## [YOUR OBJECTIVE]
Starting with the line that contains "Click the User Agent label in summary", copy every line through the end of the data below, exactly and with nothing added.

** EXCERPTED RECORDS follows **

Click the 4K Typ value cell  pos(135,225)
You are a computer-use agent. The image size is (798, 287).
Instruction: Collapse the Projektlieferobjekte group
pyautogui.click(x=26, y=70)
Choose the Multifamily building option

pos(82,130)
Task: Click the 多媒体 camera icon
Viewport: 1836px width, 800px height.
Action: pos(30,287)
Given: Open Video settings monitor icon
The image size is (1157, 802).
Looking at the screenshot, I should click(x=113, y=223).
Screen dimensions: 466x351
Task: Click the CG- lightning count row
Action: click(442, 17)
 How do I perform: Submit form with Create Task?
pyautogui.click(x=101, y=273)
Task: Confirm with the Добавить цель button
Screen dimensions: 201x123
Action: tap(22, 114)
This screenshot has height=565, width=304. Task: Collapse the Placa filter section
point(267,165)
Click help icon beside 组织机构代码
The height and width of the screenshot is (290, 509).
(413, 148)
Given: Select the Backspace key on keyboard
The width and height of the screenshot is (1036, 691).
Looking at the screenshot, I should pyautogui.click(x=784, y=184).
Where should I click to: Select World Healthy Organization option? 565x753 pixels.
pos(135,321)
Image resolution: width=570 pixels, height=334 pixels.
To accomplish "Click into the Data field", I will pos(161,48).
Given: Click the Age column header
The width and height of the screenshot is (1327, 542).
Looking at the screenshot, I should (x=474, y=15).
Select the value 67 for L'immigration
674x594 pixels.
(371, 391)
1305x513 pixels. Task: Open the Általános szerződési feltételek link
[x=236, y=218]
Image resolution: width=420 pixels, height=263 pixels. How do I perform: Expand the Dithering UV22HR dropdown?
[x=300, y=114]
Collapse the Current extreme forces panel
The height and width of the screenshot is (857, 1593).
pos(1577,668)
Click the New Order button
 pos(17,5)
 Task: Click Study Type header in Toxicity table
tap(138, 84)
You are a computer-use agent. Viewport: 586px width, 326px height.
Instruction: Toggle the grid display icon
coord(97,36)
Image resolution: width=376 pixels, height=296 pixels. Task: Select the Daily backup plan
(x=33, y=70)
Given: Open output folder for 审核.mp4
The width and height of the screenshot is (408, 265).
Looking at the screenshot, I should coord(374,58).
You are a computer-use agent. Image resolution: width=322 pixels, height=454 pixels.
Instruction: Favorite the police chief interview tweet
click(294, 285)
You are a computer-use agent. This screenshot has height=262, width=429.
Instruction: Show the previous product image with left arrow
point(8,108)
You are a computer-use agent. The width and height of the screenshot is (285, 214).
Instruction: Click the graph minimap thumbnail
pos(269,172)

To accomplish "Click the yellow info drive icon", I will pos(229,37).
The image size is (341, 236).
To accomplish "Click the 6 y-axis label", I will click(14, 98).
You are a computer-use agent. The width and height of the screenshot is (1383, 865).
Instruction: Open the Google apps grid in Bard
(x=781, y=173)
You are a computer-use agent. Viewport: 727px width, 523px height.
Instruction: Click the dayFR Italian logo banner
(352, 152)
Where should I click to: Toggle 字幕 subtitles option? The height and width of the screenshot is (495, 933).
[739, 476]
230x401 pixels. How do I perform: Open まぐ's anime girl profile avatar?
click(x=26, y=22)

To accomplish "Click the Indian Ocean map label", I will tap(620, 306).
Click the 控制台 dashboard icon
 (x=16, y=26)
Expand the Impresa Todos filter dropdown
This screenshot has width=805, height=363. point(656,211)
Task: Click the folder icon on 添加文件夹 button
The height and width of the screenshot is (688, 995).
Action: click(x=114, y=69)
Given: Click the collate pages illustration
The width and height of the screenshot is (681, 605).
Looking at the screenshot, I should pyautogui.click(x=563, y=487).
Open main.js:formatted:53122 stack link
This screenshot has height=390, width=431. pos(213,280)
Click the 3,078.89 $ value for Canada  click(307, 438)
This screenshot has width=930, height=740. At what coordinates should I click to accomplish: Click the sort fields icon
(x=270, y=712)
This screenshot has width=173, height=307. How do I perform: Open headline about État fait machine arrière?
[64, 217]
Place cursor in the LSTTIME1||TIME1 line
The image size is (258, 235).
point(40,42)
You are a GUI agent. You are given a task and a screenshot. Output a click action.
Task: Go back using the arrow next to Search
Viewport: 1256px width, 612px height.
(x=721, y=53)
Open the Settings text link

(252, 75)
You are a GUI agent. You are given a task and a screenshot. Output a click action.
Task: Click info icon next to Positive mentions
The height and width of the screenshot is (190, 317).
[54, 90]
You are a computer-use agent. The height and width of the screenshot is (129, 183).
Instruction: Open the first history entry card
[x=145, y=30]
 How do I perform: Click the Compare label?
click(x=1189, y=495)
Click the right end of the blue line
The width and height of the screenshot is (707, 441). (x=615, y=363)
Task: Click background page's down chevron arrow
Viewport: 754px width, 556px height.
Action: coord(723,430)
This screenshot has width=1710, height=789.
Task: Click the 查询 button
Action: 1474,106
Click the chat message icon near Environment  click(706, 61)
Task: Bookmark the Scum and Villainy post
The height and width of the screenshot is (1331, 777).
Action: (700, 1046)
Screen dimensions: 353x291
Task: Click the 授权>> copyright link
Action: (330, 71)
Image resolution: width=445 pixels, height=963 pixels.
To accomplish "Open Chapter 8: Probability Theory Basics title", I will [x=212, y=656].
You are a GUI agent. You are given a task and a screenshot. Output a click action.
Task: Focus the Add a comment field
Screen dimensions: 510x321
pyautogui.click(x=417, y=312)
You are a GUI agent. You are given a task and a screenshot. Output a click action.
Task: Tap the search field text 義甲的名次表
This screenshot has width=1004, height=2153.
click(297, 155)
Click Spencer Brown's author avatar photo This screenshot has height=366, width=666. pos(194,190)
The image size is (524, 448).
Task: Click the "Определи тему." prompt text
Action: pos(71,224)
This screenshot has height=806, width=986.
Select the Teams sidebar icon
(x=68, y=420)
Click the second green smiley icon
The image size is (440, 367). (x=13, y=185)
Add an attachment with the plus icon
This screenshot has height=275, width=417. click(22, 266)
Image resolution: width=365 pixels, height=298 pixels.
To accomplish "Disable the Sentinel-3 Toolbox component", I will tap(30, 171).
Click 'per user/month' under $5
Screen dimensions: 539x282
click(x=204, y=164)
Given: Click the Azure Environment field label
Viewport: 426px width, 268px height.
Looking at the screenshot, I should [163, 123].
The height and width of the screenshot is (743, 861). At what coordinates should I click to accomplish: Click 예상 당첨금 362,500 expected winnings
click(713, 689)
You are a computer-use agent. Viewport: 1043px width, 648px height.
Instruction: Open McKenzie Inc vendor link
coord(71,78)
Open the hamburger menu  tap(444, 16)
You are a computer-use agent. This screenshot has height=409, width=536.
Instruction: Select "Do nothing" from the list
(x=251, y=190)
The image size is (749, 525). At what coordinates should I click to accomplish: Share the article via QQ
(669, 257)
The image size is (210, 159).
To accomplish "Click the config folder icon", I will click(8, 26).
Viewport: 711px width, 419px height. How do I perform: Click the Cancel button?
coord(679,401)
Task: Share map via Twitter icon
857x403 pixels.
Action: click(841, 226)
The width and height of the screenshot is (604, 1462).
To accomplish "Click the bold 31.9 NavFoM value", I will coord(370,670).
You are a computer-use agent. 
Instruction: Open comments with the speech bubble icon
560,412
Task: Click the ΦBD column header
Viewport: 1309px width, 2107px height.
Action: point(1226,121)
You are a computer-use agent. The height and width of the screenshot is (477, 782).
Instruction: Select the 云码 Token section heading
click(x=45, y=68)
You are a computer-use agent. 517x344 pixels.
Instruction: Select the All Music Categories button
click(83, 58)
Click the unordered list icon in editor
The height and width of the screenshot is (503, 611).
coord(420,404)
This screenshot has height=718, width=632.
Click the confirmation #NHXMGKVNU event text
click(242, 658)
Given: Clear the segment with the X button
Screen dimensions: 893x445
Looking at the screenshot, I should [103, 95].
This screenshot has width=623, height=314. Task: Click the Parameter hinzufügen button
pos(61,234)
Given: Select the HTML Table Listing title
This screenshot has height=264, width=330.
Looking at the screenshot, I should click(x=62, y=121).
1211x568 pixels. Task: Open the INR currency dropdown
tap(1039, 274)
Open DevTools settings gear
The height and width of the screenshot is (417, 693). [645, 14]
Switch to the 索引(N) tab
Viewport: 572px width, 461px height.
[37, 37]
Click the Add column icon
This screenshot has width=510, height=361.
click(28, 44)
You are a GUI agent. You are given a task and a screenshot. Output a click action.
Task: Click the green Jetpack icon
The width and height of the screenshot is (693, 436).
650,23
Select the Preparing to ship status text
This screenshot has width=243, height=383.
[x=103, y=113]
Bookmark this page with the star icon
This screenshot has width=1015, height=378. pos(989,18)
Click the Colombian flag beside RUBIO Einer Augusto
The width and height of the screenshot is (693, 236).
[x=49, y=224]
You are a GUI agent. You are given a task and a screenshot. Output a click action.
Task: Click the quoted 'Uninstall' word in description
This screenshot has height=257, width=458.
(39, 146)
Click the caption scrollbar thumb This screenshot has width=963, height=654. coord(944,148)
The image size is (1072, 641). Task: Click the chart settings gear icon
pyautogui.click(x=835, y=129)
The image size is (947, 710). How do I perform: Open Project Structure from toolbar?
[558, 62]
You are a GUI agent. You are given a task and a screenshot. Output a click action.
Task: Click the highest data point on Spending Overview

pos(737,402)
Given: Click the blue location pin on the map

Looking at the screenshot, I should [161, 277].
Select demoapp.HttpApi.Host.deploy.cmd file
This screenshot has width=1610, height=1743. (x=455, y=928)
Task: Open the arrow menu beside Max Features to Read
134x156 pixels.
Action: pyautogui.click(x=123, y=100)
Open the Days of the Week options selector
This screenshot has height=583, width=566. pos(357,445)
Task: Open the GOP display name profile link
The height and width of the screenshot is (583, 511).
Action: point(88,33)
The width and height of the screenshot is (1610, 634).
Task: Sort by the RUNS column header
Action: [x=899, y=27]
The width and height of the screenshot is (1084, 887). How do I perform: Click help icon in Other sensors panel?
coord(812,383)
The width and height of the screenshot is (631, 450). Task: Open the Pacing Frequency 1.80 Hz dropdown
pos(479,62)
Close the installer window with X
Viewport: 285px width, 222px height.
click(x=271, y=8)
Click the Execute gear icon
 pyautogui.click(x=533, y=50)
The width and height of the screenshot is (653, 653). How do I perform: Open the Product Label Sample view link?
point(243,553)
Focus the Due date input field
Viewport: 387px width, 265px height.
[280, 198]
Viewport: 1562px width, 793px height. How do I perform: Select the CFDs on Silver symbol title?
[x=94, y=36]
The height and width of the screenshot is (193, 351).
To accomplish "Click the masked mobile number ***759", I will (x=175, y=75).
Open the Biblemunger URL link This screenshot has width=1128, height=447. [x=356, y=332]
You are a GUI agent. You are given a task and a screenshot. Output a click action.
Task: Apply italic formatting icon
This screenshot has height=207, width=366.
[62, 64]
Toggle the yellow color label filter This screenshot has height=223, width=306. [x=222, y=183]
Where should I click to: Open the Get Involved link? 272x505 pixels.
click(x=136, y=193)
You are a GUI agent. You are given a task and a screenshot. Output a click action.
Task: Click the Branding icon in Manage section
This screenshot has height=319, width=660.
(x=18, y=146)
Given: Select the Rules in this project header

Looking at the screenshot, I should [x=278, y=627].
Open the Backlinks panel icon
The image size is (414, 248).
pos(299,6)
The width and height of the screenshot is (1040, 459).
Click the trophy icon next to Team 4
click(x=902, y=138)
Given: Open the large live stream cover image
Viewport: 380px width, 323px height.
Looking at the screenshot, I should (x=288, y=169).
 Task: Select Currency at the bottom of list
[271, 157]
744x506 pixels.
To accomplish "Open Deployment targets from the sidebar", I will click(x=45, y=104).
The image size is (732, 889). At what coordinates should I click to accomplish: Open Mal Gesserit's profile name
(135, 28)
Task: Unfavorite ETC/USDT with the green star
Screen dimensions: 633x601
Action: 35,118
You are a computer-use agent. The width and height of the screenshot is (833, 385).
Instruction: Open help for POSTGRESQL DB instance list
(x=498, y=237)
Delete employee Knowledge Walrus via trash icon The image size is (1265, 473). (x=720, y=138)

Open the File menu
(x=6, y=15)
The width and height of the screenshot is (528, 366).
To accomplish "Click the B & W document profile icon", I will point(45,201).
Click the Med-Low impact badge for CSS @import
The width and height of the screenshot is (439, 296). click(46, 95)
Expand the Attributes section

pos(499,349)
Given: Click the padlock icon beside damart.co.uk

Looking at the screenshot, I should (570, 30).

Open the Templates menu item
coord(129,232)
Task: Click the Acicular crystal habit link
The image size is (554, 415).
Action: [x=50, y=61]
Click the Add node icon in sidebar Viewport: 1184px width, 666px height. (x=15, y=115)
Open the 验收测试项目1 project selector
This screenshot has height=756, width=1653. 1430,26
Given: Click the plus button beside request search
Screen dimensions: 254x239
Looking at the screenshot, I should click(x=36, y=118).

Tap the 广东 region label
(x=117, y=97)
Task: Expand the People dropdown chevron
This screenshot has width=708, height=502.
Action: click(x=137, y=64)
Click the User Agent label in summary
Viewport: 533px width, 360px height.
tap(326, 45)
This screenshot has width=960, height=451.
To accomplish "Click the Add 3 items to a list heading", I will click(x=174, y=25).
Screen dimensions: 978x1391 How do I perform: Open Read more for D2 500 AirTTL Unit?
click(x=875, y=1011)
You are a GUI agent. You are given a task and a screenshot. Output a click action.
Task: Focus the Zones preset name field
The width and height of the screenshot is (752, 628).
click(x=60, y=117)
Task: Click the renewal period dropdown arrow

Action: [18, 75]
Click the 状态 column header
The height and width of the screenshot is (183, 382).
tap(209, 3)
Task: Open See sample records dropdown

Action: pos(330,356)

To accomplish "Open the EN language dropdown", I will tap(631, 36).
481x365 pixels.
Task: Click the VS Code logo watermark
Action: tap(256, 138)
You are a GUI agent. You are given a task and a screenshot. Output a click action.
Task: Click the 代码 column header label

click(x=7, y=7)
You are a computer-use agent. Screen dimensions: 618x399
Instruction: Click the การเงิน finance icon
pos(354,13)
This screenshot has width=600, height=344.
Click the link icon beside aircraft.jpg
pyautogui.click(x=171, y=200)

** End of EXCERPTED RECORDS **

## [TASK SOLUTION]
Click the User Agent label in summary
Viewport: 533px width, 360px height.
tap(326, 45)
This screenshot has width=960, height=451.
To accomplish "Click the Add 3 items to a list heading", I will click(x=174, y=25).
Screen dimensions: 978x1391 How do I perform: Open Read more for D2 500 AirTTL Unit?
click(x=875, y=1011)
You are a GUI agent. You are given a task and a screenshot. Output a click action.
Task: Focus the Zones preset name field
The width and height of the screenshot is (752, 628).
click(x=60, y=117)
Task: Click the renewal period dropdown arrow

Action: [18, 75]
Click the 状态 column header
The height and width of the screenshot is (183, 382).
tap(209, 3)
Task: Open See sample records dropdown

Action: pos(330,356)

To accomplish "Open the EN language dropdown", I will tap(631, 36).
481x365 pixels.
Task: Click the VS Code logo watermark
Action: tap(256, 138)
You are a GUI agent. You are given a task and a screenshot. Output a click action.
Task: Click the 代码 column header label

click(x=7, y=7)
You are a computer-use agent. Screen dimensions: 618x399
Instruction: Click the การเงิน finance icon
pos(354,13)
This screenshot has width=600, height=344.
Click the link icon beside aircraft.jpg
pyautogui.click(x=171, y=200)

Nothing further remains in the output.